*LATIHAN*. Lanjutkan catatan perjalanan dari Stasiun Gubeng ke Monumen Kapal Selam di bawah ini, dimulai setelah kalimat terakhirnya.

#### BACAAN ####

![]() |
Dini hari
Waktu Indonesia
Bagian Gubeng
Setelah lebih dari 14 jam terkungkung dalam sebuah
kotak besi yang bertolak dari Stasiun Jakarta Kota pukul 11 siang bernama
Gaya Baru Malam. Sebagian orang memaknai perjalanan ini dengan istilah keren dan trendi : backpacker. Entah mengapa mereka
sebut perjalanan ini sebagai backpacker atau
sejenisnya, ingin terlihat lebih trendi, keren, gaul atau bahkan ingin
terkesan lebih genit (Taufan, 2012). Pastinya perjalanan ini merupakan
spontanitas dari pikiran yang sempit, tanpa tedeng aling-aling dan tanpa
bertele-tele dengan syarat pengeluaran harus diminimalkan seminimal mungkin bahkan jika bisa
sampai titik batas minimal. Inilah istilah genit dari kata “backpacker”, menyadari realita bahwa miskin atau pelit???Entahlah…
Penakut!!! Tiba di Gubeng larut malam menyurutkan
niat kami
untuk menikmati sisa malam di selasaran stasiun, hingga akhirnya kami memutuskan untuk menyewa sebuah penginapan. Bah!!!
Perjalanan macam apa ini? Bagaimana kami dapat memaknai sebuah perjalanan
jika pada akhirnya tubuh ini direbahkan pada kasur yang empuk? Manjaa!!!
Bagaimana kami bisa disebut backpacker dan menggunakan istilah genit
tersebut,
jika pengeluaran untuk penginapan saja hampir menghabiskan 30% dari anggaran dana. Inilah realita
ketika melakukan sebuah perjalanan dan tips agar
selalu menyediakan dana tidak terduga yang besarnya
100% dari anggaran yang disediakan. Catat kawan!!!
Subuh menyahut seiring suara alarm dari handphone, waktu menunjukkan pukul 5 lewat belasan menit. Ambil wudhu, shalat subuh kemudian tidur lagi.
Berharap dendam terhadap kasur yang puluhan jam tertahankan, bisa terbayar tunai malam ini, tentunya sekaligus
memaksimalkan fasilitas yang sudah menghabiskan dana terbatas kami untuk menyewa penginapan ini. Nasib…
Keesokan pagi
setelah check out, perjalanan dimulai
kembali dengan mengunjungi Monumen Kapal Selam. Pikiran yang muncul di benak saya ketika itu adalah bagaimana kapal selam yang begitu
besarnya dapat terdampar di daratan?
Apakah kisah ini terinspirasi dari kisah sangkuriang
yang menjadikan perahunya terbalik sehingga dinamakan Tangkuban Parahu? Terkaan yang mungkin tidak masuk di akal memang, tapi ah sudahlah ini hanya sedikit pikiran liar
yang hadir di alam bawah sadar saya untuk mengalihkan perhatin dari peluh yang membasahi tubuh.
Jelasnya, monumen kapal selam ini
dibangun atas ide “sesepuh” kapal selam untuk mengingat
keberanian para TNI AL dalam mengarungi lautan, yang juga berperan dalam
operasi pembebasan Irian Barat dan Perang Timor Timur. Itulah sedikit cerita
bagaimana akhirnya ikatan “batin” antara saya dengan Kapal Selam ini terbentuk.

#### DATA TERCATAT ####

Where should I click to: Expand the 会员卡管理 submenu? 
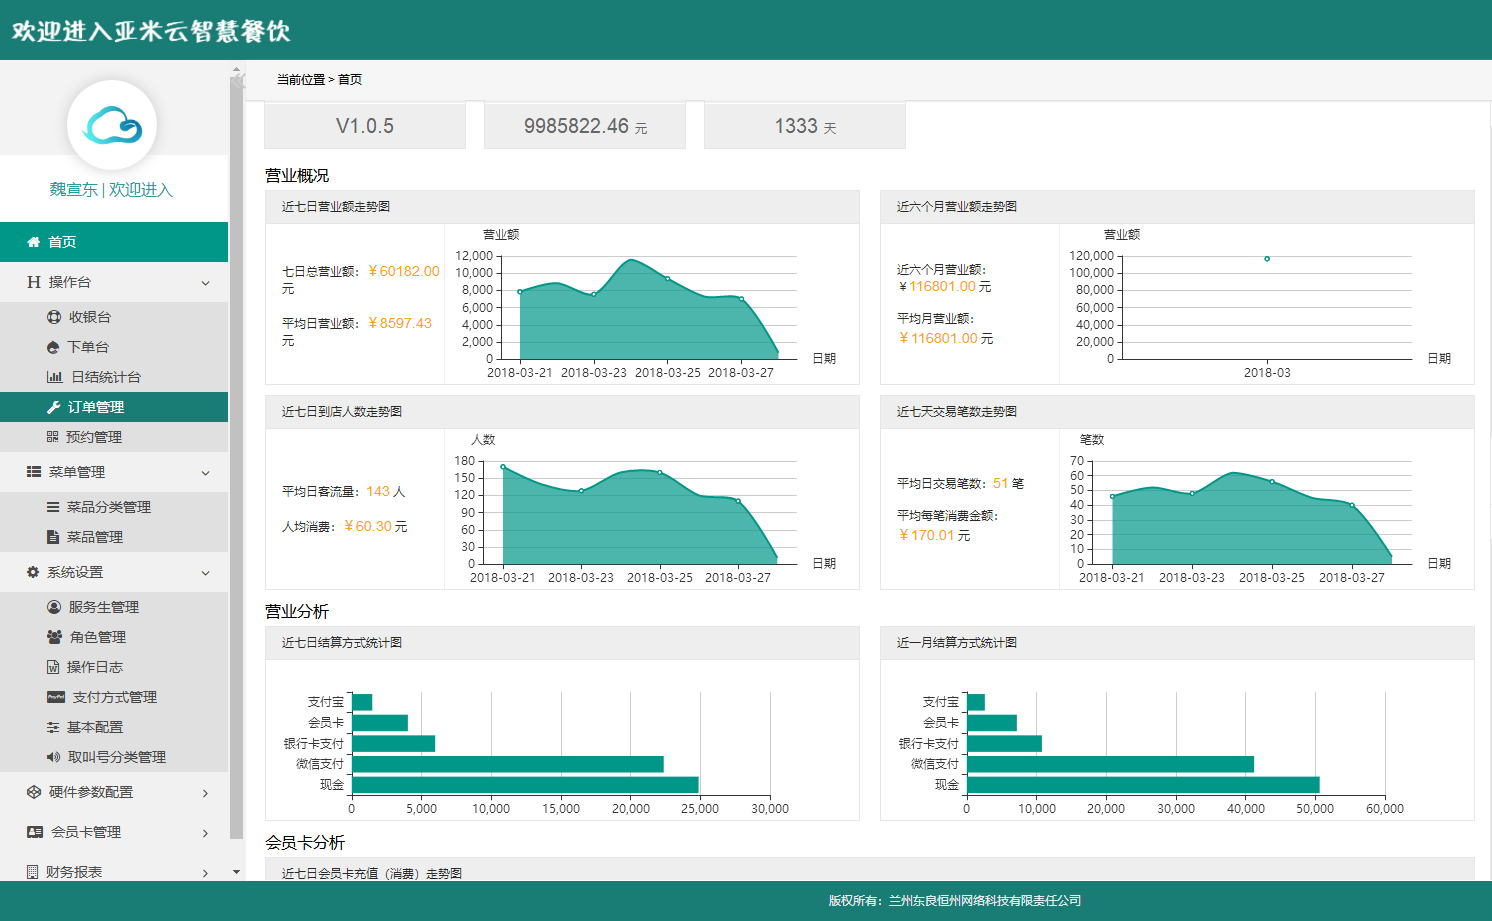(x=205, y=833)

####

*JAWABAN LATIHAN*.
Kunjungi saja tempat ini untuk kemudian bernostalgia bagaimana para pahlawan kita
mempertahankan kemerdekaan dan memukul mundur para penjajah. Jika masih kurang
puas anda dapat menyaksikan teater khusus KRI Pasopati 410 di teater khusus
yang disediakan pihak pengelola. Sayang saya malah asyik tertidur di teater
yang dingin dan gelap tersebut. Hidup Kota Pahlawan!!!
Pukul 02.00
siang hari kereta tujuan Banyuwangi akhirnya tiba di Stasiun Gubeng. Kami akan melanjutkan perjalanan untuk tiba di
tujuan akhir sekitar 6-7 jam. Tidak banyak yang dapat
dilakukan di dalam kereta selain melihat aktivitas orang lain. Seperti ibu yang rela duduk dibawah kursi kereta
demi anaknya tertidur pulas dikereta, mendengarkan percakapan baru dari orang
yang sebelumnya tidak saling mengenal, sampai melihat teman saya sibuk sendiri dengan gadget android-nya (maklum saya belum mempunyai hape secanggih tersebut kala itu).
Ketenangan saya
sedikit terganggu ketika banyak orang melihat ke arah luar jendela. Ternyata kereta ini sedang melewati tanggul-tanggul yang menahan
semburan lumpur. Namakan saja tanggul lumpur Sidoarjo, saya tidak bisa melihat dengan jelas
fenomena semburan lumpur tersebut karena tanggulnya yang begitu tinggi dan
kokoh. Saya hanya berharap musibah ini segera berakhir dan semoga korban dari
musibah ini dapat terakomodir dengan sangat baik oleh pemerintah maupun dari
perusahaan terkait. Semoga. Aamiin.
Pukul 08.00
malam kereta kami tiba di Stasiun Blambangan, Banyuwangi. Rawon hangat
nan nikmat menyambut kami, ah sudah lewat waktu makan malam ternyata. Menurut
informasi yang kami dapatkan ketika menyantap rawon, terdapat
kamar kosong yang bisa kami singgahi jika ingin istirahat. Hanya dengan Rp.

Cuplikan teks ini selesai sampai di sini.